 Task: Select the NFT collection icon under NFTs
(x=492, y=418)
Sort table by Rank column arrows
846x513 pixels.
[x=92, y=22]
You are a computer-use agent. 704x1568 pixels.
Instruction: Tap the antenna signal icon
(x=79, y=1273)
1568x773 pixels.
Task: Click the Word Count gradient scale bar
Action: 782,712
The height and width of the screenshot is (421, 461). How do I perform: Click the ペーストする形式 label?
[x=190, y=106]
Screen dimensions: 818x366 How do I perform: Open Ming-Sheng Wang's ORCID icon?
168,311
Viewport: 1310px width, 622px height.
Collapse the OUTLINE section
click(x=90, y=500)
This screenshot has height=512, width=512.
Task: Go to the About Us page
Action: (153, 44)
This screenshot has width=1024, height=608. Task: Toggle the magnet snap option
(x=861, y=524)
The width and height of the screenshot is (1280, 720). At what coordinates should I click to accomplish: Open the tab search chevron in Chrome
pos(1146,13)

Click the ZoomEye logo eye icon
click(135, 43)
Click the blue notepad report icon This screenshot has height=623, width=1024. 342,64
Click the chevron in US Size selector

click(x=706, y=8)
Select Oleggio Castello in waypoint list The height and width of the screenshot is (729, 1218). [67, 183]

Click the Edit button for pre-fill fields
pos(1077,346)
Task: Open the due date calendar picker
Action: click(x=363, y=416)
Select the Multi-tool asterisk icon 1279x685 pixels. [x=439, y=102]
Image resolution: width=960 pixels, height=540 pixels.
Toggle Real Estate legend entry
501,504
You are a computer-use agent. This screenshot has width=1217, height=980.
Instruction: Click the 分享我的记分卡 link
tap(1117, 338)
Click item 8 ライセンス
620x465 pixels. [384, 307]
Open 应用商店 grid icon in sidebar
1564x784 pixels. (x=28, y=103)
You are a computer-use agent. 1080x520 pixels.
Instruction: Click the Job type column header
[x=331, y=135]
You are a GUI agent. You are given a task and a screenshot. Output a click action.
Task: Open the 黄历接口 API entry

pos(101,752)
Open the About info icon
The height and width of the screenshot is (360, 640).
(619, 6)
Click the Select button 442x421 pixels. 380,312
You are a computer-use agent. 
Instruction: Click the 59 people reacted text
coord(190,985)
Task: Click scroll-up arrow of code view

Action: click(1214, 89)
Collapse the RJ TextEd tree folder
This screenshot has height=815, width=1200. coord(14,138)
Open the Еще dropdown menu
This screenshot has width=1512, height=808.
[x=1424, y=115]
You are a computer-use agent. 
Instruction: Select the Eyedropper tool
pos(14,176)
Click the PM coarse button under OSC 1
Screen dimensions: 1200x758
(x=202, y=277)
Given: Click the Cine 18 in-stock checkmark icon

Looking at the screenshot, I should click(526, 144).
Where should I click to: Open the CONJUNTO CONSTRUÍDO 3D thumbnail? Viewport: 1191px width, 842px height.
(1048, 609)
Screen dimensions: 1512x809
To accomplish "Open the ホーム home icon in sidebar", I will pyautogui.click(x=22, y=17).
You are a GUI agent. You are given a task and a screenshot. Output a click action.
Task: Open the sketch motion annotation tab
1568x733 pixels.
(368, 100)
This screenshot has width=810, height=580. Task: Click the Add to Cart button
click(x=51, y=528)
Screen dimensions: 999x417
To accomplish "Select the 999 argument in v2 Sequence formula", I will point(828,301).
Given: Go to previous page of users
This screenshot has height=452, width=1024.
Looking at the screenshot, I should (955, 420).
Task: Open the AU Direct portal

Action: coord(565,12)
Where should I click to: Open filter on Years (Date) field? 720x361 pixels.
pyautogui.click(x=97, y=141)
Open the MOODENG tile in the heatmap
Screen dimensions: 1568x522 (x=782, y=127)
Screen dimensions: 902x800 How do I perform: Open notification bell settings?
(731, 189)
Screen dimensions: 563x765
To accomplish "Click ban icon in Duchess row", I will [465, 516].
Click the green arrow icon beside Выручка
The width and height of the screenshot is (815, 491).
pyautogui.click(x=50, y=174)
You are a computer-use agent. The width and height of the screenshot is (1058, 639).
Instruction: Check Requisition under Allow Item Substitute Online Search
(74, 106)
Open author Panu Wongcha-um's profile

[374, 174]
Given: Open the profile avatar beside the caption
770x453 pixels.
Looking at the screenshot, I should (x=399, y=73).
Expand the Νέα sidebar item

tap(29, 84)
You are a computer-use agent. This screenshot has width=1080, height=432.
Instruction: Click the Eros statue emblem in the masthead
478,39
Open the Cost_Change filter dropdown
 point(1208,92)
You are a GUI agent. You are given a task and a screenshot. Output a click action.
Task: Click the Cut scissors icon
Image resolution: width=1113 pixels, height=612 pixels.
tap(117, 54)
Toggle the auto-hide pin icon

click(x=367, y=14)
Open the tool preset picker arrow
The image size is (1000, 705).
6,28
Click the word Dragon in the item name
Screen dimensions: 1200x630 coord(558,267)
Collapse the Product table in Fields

★ ★ ★ ★ ★

## What you will do
Nothing in the entries may be left out; each line is to be output exactly.

## Answer
 Task: Select the NFT collection icon under NFTs
(x=492, y=418)
Sort table by Rank column arrows
846x513 pixels.
[x=92, y=22]
You are a computer-use agent. 704x1568 pixels.
Instruction: Tap the antenna signal icon
(x=79, y=1273)
1568x773 pixels.
Task: Click the Word Count gradient scale bar
Action: 782,712
The height and width of the screenshot is (421, 461). How do I perform: Click the ペーストする形式 label?
[x=190, y=106]
Screen dimensions: 818x366 How do I perform: Open Ming-Sheng Wang's ORCID icon?
168,311
Viewport: 1310px width, 622px height.
Collapse the OUTLINE section
click(x=90, y=500)
This screenshot has height=512, width=512.
Task: Go to the About Us page
Action: (153, 44)
This screenshot has width=1024, height=608. Task: Toggle the magnet snap option
(x=861, y=524)
The width and height of the screenshot is (1280, 720). At what coordinates should I click to accomplish: Open the tab search chevron in Chrome
pos(1146,13)

Click the ZoomEye logo eye icon
click(135, 43)
Click the blue notepad report icon This screenshot has height=623, width=1024. 342,64
Click the chevron in US Size selector

click(x=706, y=8)
Select Oleggio Castello in waypoint list The height and width of the screenshot is (729, 1218). [67, 183]

Click the Edit button for pre-fill fields
pos(1077,346)
Task: Open the due date calendar picker
Action: click(x=363, y=416)
Select the Multi-tool asterisk icon 1279x685 pixels. [x=439, y=102]
Image resolution: width=960 pixels, height=540 pixels.
Toggle Real Estate legend entry
501,504
You are a computer-use agent. This screenshot has width=1217, height=980.
Instruction: Click the 分享我的记分卡 link
tap(1117, 338)
Click item 8 ライセンス
620x465 pixels. [384, 307]
Open 应用商店 grid icon in sidebar
1564x784 pixels. (x=28, y=103)
You are a computer-use agent. 1080x520 pixels.
Instruction: Click the Job type column header
[x=331, y=135]
You are a GUI agent. You are given a task and a screenshot. Output a click action.
Task: Open the 黄历接口 API entry

pos(101,752)
Open the About info icon
The height and width of the screenshot is (360, 640).
(619, 6)
Click the Select button 442x421 pixels. 380,312
You are a computer-use agent. 
Instruction: Click the 59 people reacted text
coord(190,985)
Task: Click scroll-up arrow of code view

Action: click(1214, 89)
Collapse the RJ TextEd tree folder
This screenshot has height=815, width=1200. coord(14,138)
Open the Еще dropdown menu
This screenshot has width=1512, height=808.
[x=1424, y=115]
You are a computer-use agent. 
Instruction: Select the Eyedropper tool
pos(14,176)
Click the PM coarse button under OSC 1
Screen dimensions: 1200x758
(x=202, y=277)
Given: Click the Cine 18 in-stock checkmark icon

Looking at the screenshot, I should click(526, 144).
Where should I click to: Open the CONJUNTO CONSTRUÍDO 3D thumbnail? Viewport: 1191px width, 842px height.
(1048, 609)
Screen dimensions: 1512x809
To accomplish "Open the ホーム home icon in sidebar", I will pyautogui.click(x=22, y=17).
You are a GUI agent. You are given a task and a screenshot. Output a click action.
Task: Open the sketch motion annotation tab
1568x733 pixels.
(368, 100)
This screenshot has width=810, height=580. Task: Click the Add to Cart button
click(x=51, y=528)
Screen dimensions: 999x417
To accomplish "Select the 999 argument in v2 Sequence formula", I will point(828,301).
Given: Go to previous page of users
This screenshot has height=452, width=1024.
Looking at the screenshot, I should (955, 420).
Task: Open the AU Direct portal

Action: coord(565,12)
Where should I click to: Open filter on Years (Date) field? 720x361 pixels.
pyautogui.click(x=97, y=141)
Open the MOODENG tile in the heatmap
Screen dimensions: 1568x522 (x=782, y=127)
Screen dimensions: 902x800 How do I perform: Open notification bell settings?
(731, 189)
Screen dimensions: 563x765
To accomplish "Click ban icon in Duchess row", I will [465, 516].
Click the green arrow icon beside Выручка
The width and height of the screenshot is (815, 491).
pyautogui.click(x=50, y=174)
You are a computer-use agent. The width and height of the screenshot is (1058, 639).
Instruction: Check Requisition under Allow Item Substitute Online Search
(74, 106)
Open author Panu Wongcha-um's profile

[374, 174]
Given: Open the profile avatar beside the caption
770x453 pixels.
Looking at the screenshot, I should (x=399, y=73).
Expand the Νέα sidebar item

tap(29, 84)
You are a computer-use agent. This screenshot has width=1080, height=432.
Instruction: Click the Eros statue emblem in the masthead
478,39
Open the Cost_Change filter dropdown
 point(1208,92)
You are a GUI agent. You are given a task and a screenshot. Output a click action.
Task: Click the Cut scissors icon
Image resolution: width=1113 pixels, height=612 pixels.
tap(117, 54)
Toggle the auto-hide pin icon

click(x=367, y=14)
Open the tool preset picker arrow
The image size is (1000, 705).
6,28
Click the word Dragon in the item name
Screen dimensions: 1200x630 coord(558,267)
Collapse the Product table in Fields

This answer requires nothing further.